▶ **Material to process**

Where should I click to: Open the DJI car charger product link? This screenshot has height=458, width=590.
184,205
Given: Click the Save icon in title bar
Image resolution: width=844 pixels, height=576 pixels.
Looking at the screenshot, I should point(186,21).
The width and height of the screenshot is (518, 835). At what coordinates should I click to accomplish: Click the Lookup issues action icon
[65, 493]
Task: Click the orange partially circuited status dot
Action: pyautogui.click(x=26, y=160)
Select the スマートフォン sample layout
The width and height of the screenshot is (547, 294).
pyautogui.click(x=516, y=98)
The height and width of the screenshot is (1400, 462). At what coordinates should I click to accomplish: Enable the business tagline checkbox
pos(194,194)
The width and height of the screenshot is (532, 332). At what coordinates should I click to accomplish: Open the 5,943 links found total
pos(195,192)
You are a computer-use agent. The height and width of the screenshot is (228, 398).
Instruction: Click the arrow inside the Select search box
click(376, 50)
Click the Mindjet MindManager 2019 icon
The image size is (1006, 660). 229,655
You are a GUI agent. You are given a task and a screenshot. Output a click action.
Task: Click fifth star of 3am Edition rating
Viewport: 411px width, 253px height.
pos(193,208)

==

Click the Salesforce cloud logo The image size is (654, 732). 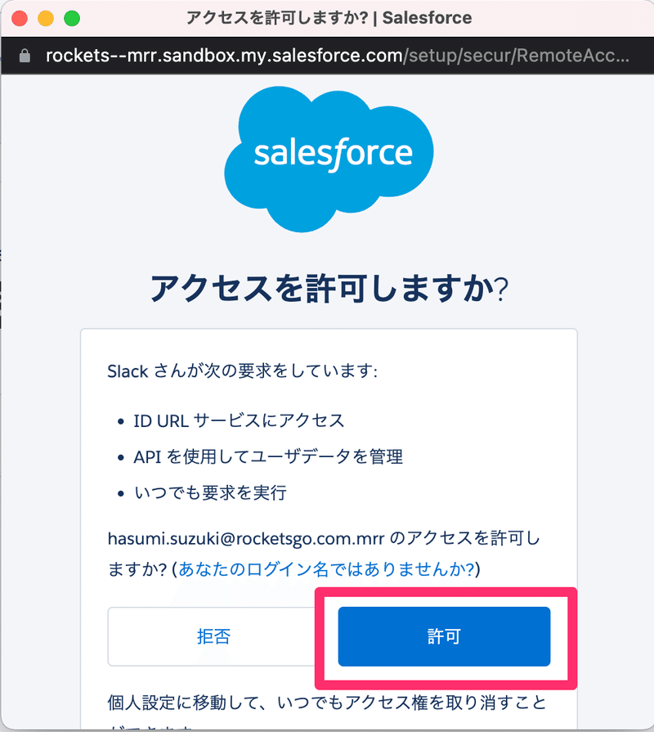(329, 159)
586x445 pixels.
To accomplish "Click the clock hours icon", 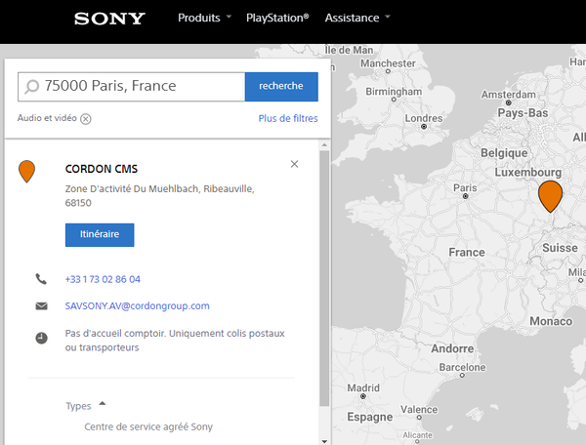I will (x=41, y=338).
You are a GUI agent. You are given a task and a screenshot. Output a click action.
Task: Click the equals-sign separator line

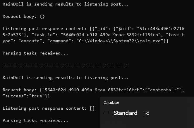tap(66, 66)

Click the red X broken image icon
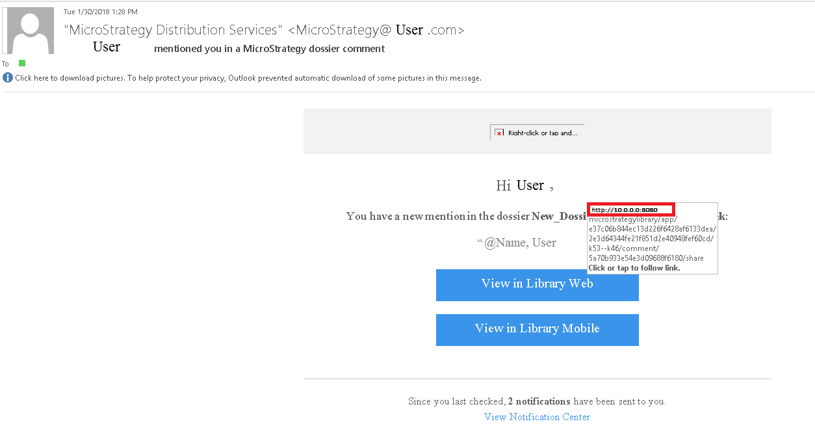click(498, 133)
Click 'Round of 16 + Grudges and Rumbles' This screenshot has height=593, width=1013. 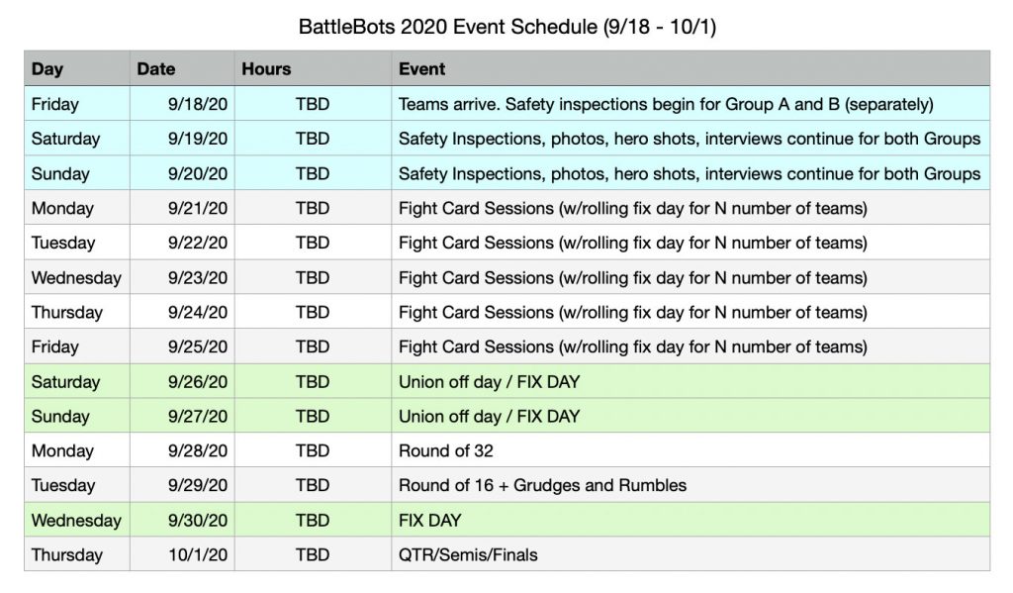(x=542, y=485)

* * *

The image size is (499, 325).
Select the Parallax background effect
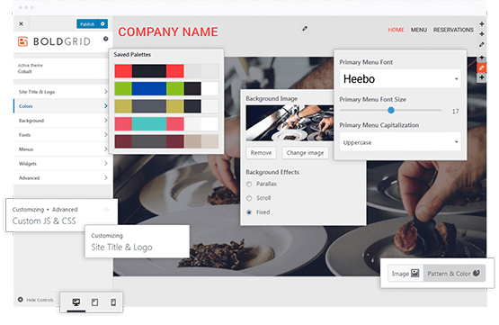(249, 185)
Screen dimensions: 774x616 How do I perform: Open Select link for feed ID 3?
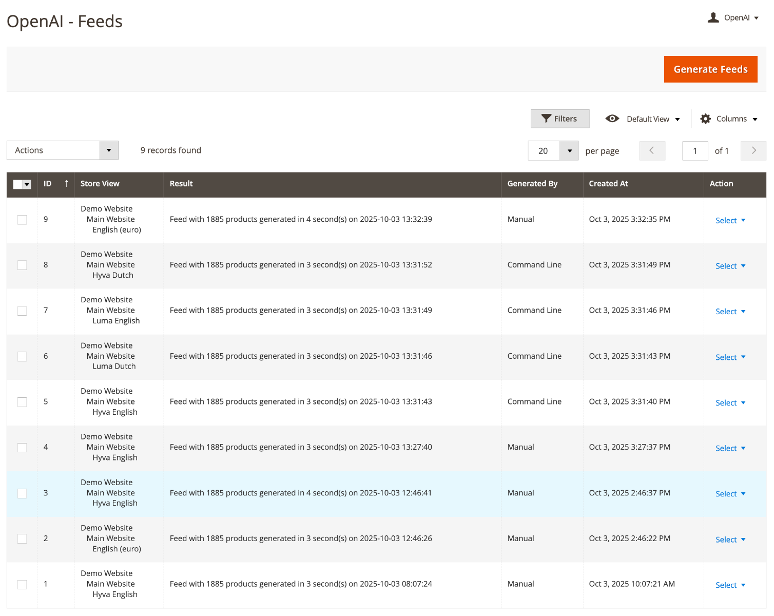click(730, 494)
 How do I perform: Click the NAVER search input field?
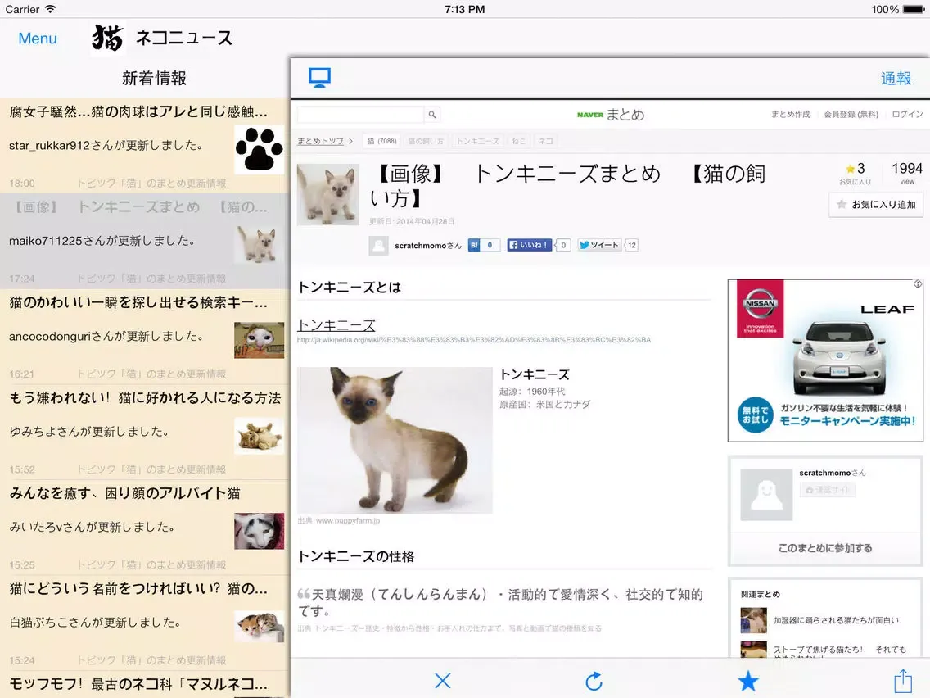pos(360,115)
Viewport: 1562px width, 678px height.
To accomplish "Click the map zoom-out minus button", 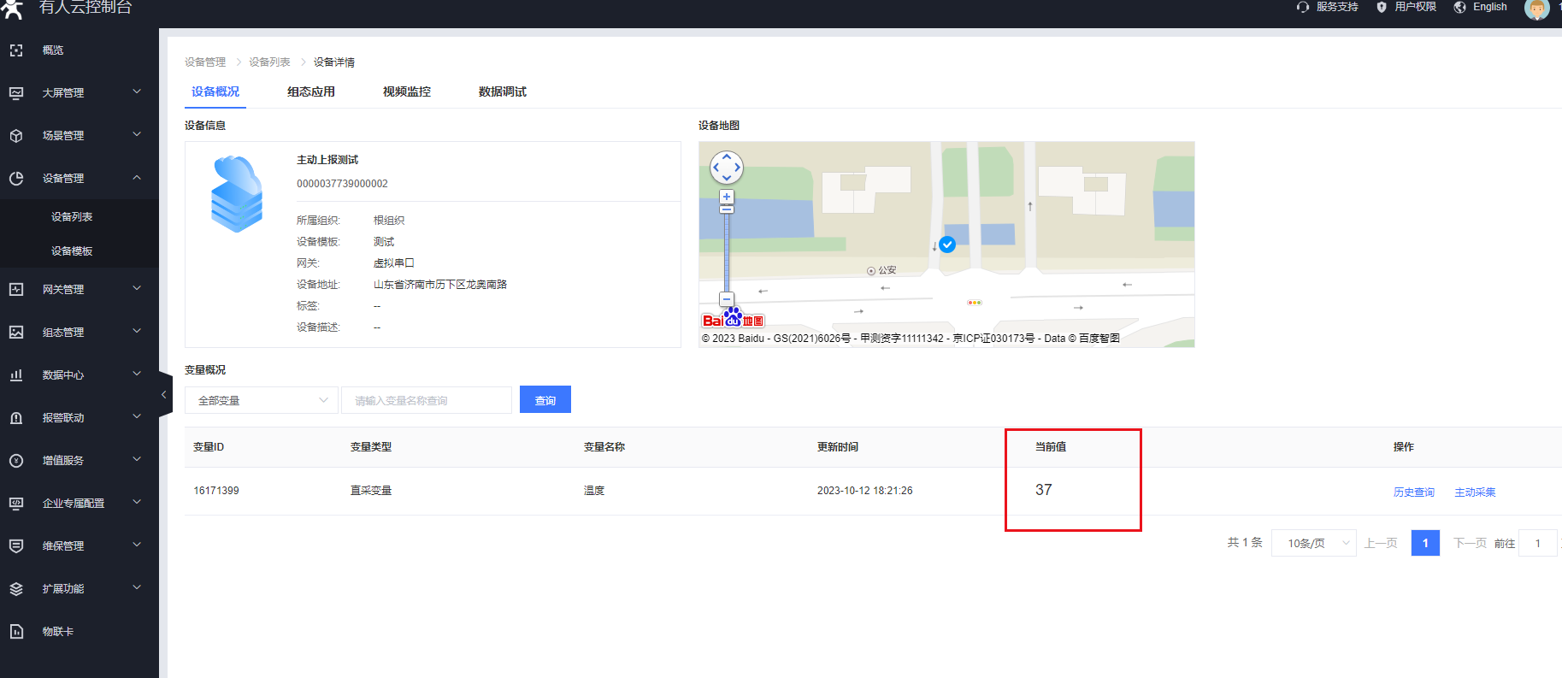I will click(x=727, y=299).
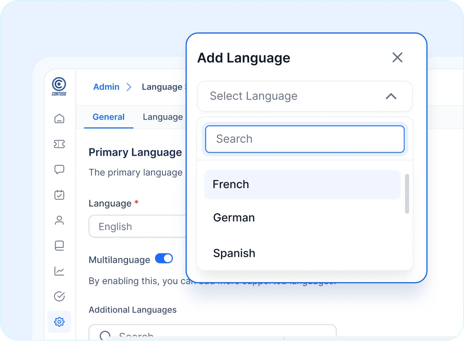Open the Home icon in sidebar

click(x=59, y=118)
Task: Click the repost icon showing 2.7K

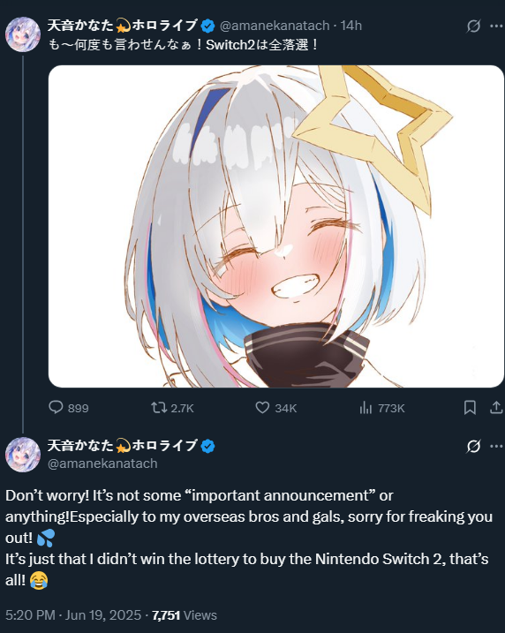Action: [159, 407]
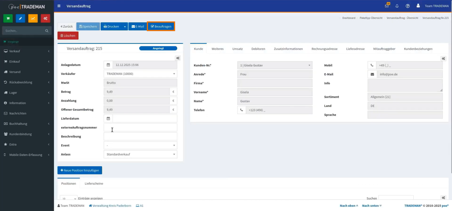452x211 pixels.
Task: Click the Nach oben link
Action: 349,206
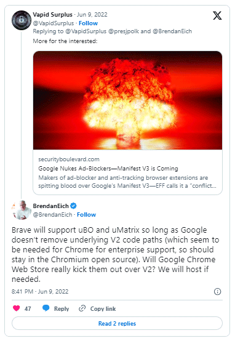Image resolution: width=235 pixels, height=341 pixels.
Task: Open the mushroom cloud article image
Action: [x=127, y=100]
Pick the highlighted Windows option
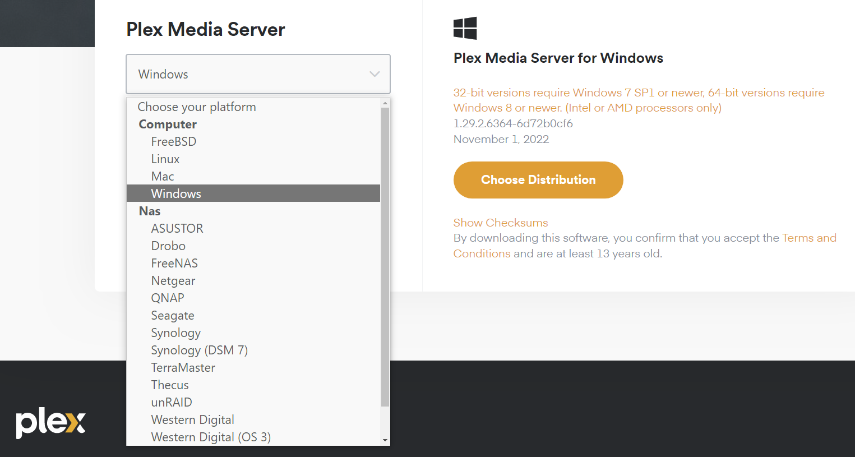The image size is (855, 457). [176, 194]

▶ **Exercise requirements**
Starting at the line that has "Where should I" and ending at the line that has "Given: Click the Save icon in title bar", please write out the lines above exactly, leaving out all others.

▶ **Result for this task**
Where should I click to: Open the DJI car charger product link? This screenshot has height=458, width=590.
184,205
Given: Click the Save icon in title bar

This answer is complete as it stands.